Namun, dalam karangan tersebut biasanya pengarang menggunakan kata ‘Dia’
atau ‘Ia’ sebagai penokohan. Hal ini juga ditandai dengan kalimat – kalimat
yang menjelaskan karakterisktik tokoh atau pun latar secara detail sehingga
sering disebut dengan ‘serba tahu’.
Contoh:
Sudah menjadi rahasia umum jika dia bertingkah seperti itu. Semua tetangganya
pun seolah tak peduli lagi dengan kelakuannya. Dia adalah Fardan, anak kepala
desa. Sekolahnya saja tak lulus. Semua usaha yang ia lakukan bak api melumat
kertas. Habis tak bersisa. Orang tuanya sudah berkali – kali menyokong
kehidupannya. Namun dia sama sekali tak tahu balas budi. Sekarang lihat, dia
hanya melamun sepanjang hari di kursi malas. Tak patut ditiru oleh generasi
muda dimanapun berada.
Contoh:
Sudah sejak satu jam yang lalu aku duduk termangu di sini. Sengaja membunuh
rasa sepi dengan menghabiskan waktu di tengah taman kota. Rasa penat dengan
segala rutinitas harian sedikit terobati. Tiba – tiba pandanganku terfokus pada
satu arah. Kulihat dia juga sendiri, berbaju vintage, rambutnya panjang sebahu.

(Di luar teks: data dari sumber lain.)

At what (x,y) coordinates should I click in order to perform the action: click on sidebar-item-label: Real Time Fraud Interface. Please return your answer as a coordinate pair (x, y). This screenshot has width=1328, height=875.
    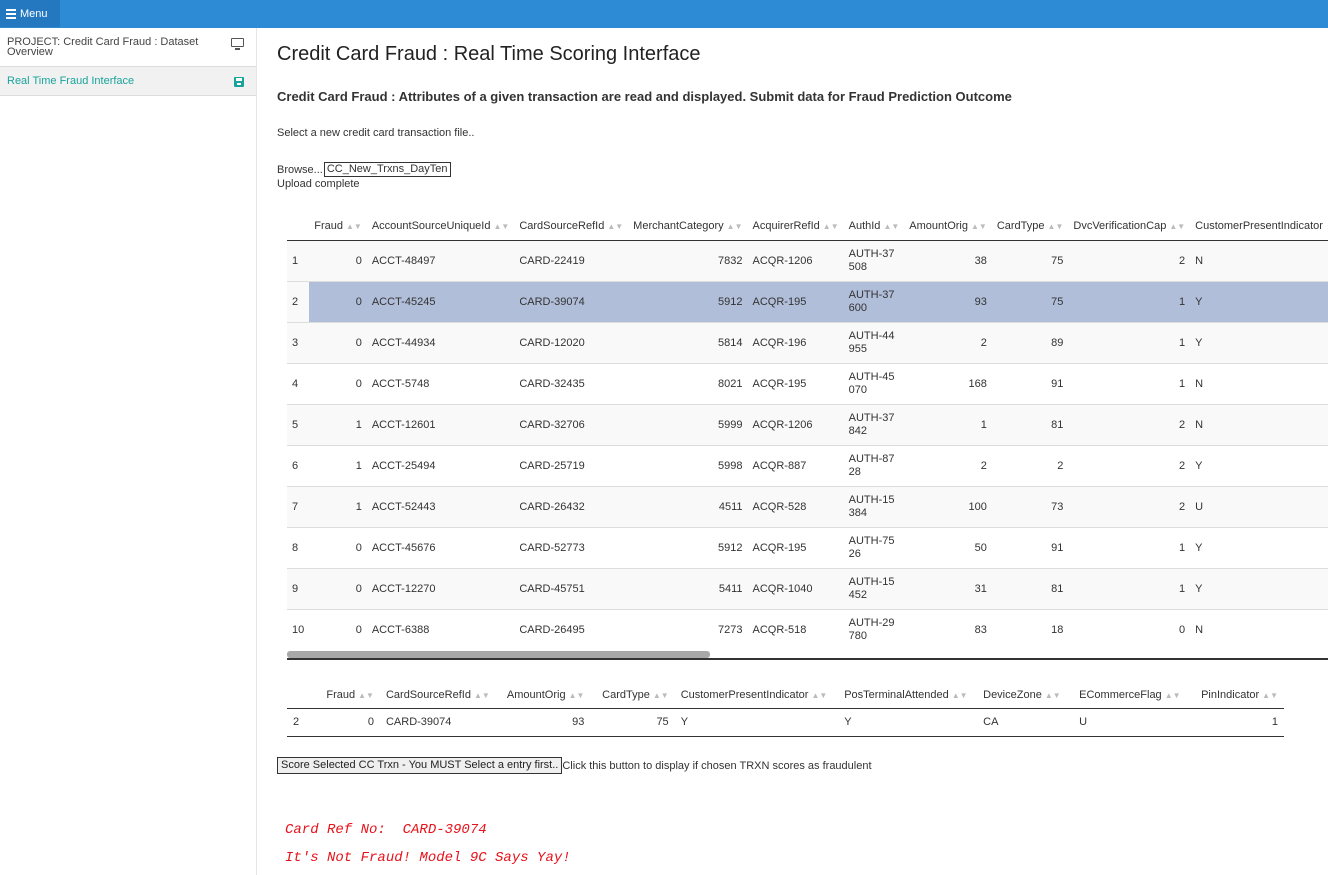
    Looking at the image, I should click on (71, 81).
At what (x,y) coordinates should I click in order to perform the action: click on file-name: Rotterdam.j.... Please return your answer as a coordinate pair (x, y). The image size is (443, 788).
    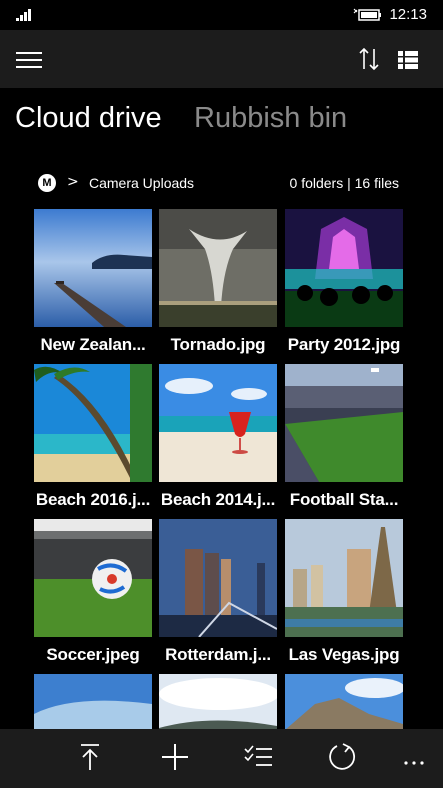
    Looking at the image, I should click on (218, 654).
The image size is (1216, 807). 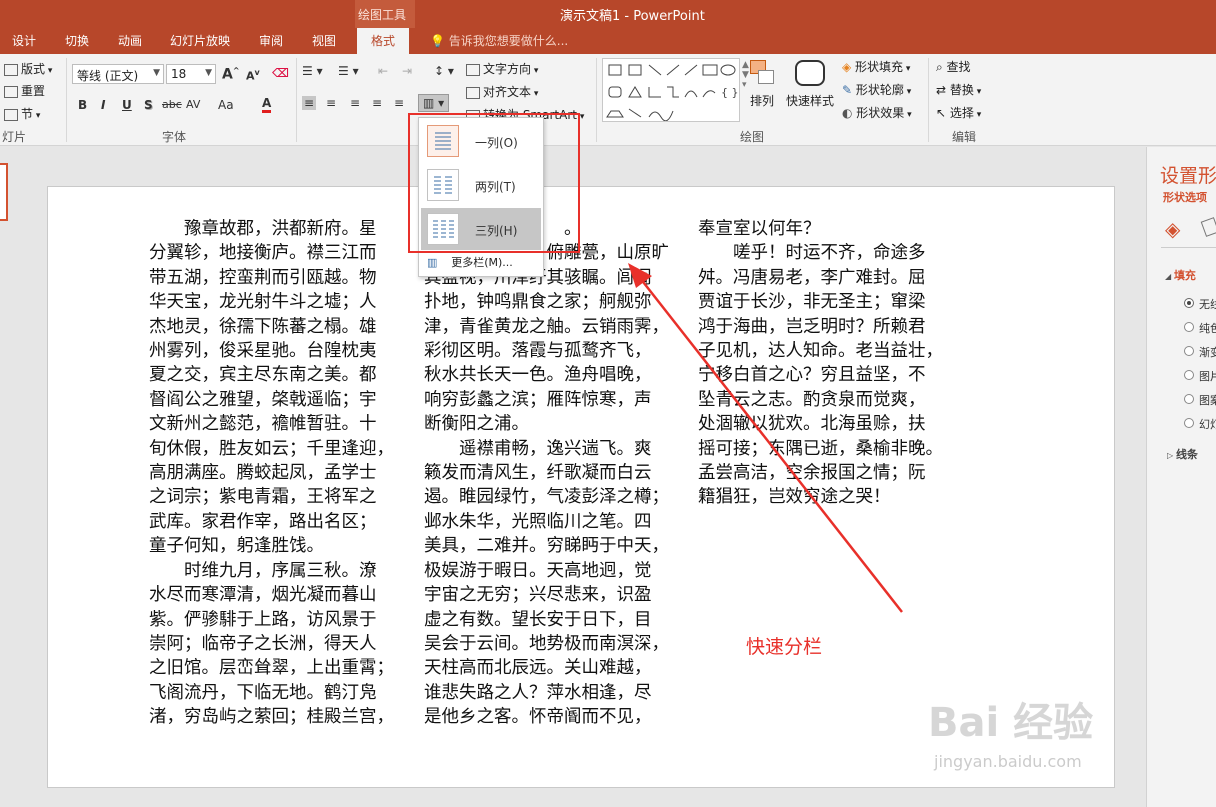 I want to click on align-text-button: 对齐文本 ▾, so click(x=502, y=92).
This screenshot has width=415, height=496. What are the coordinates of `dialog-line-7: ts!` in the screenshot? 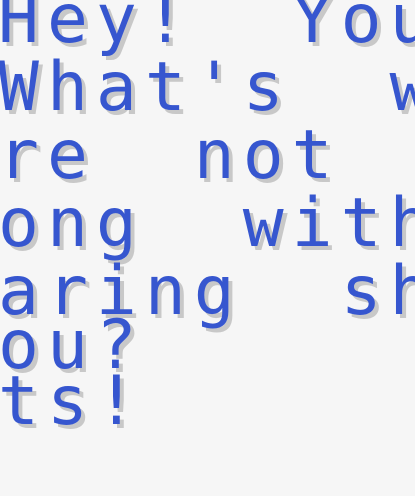 It's located at (72, 402).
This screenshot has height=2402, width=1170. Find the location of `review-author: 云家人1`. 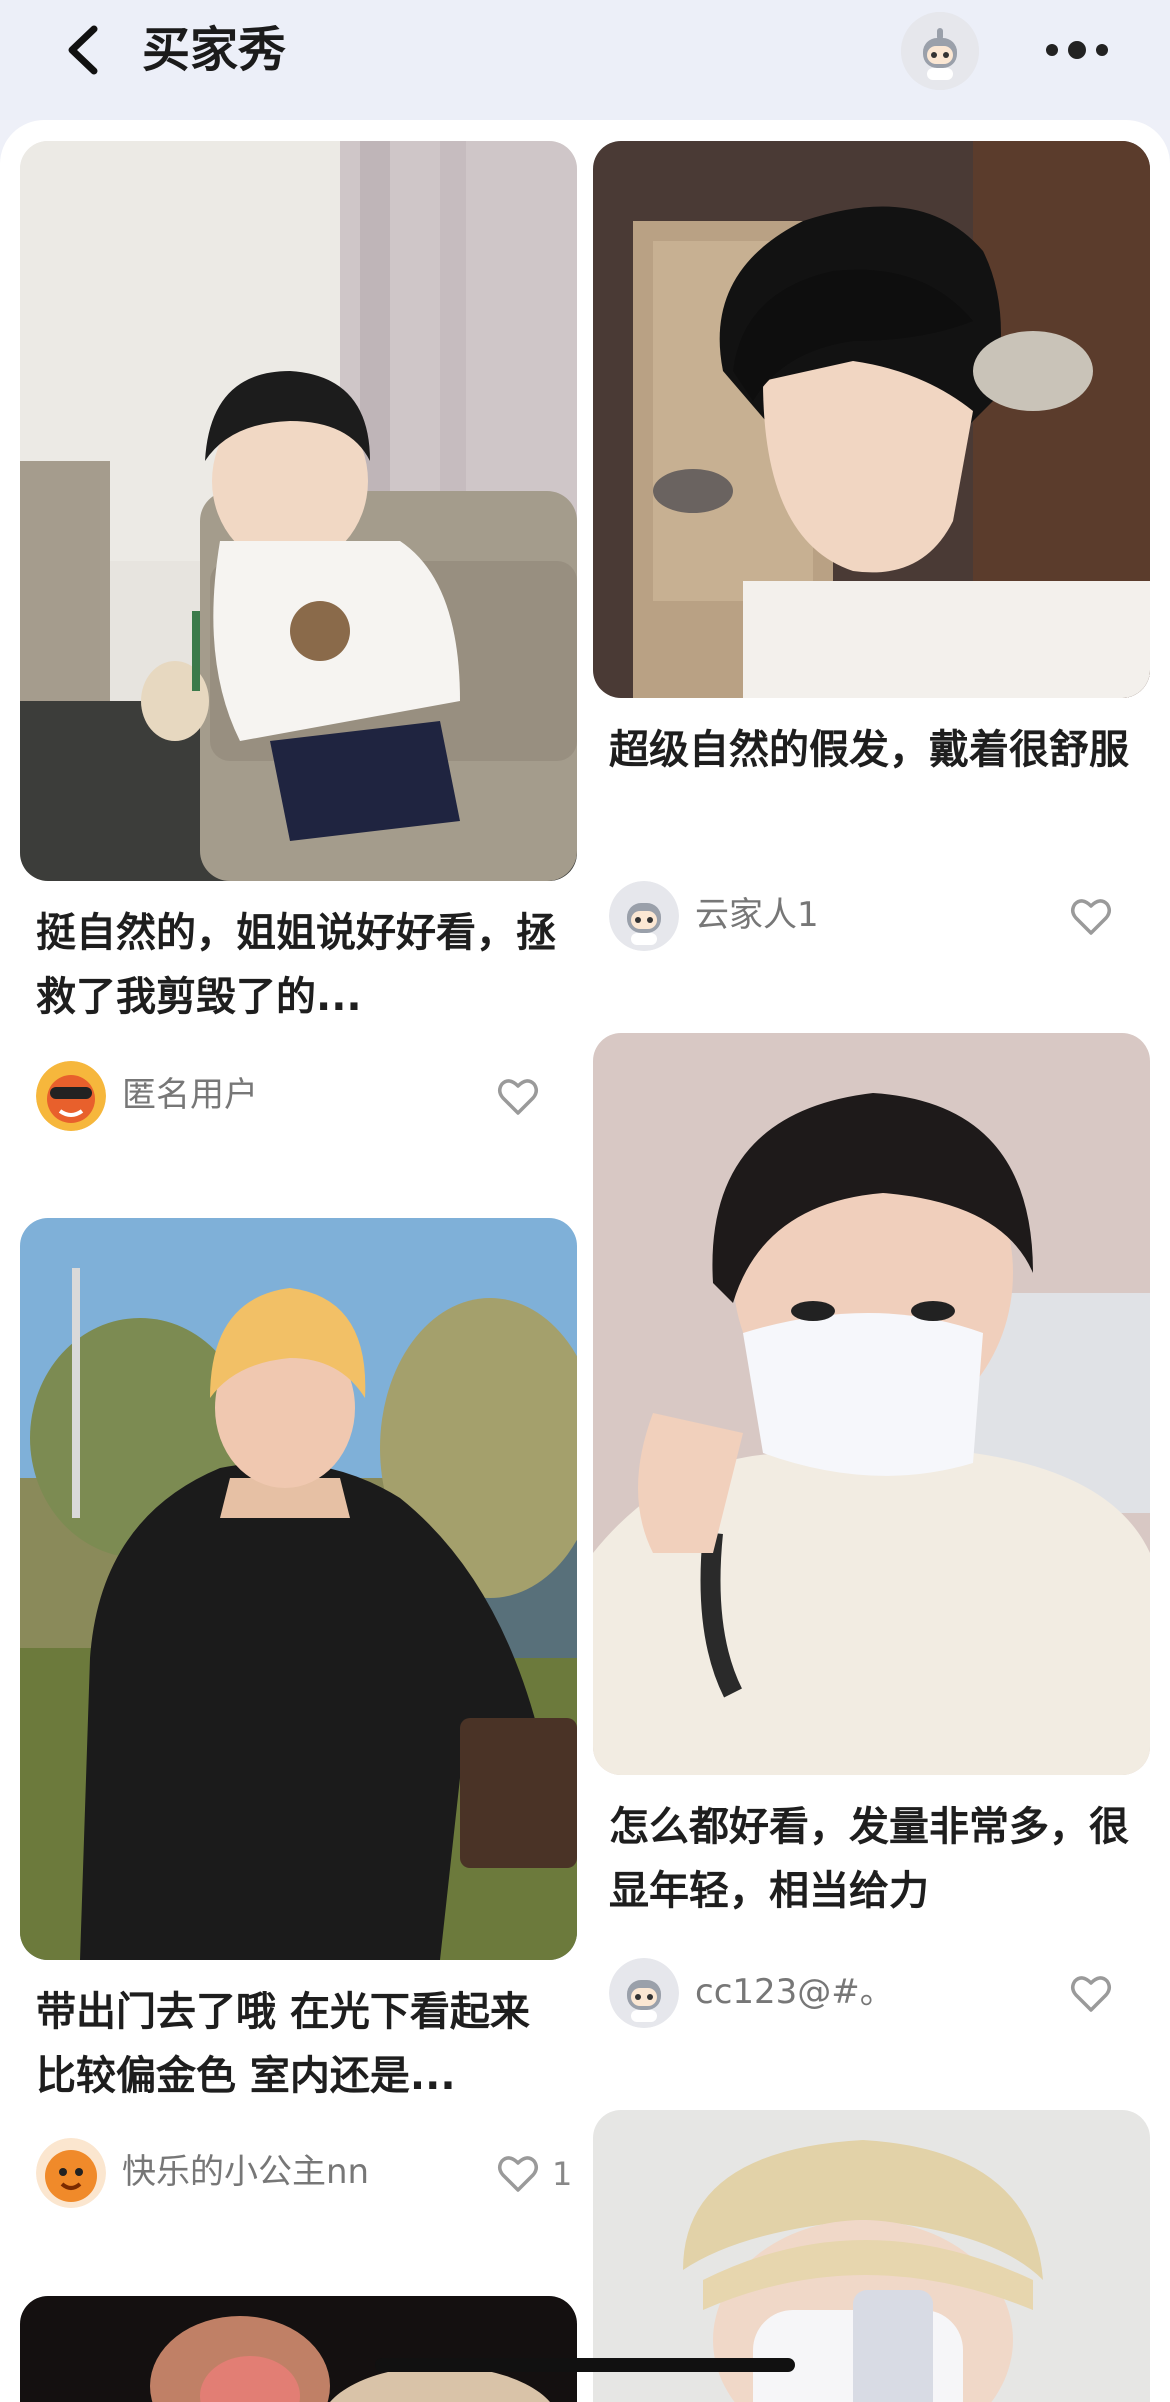

review-author: 云家人1 is located at coordinates (879, 917).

Namun sayang, raut wajahnya terlihat muram. Aku mengira mungkin dia baru
saja putus cinta atau hatinya sedang gundah gulana. Beberapa detik yang lalu,
pandanganku tak sengaja bertemu dengan tatapan matanya. Bulat, hitam, dan
tajam. Segera ku alihkan pandanganku ke segala arah. Namun aku menjadi
penasaran, untuk apa dia ke sini seorang diri?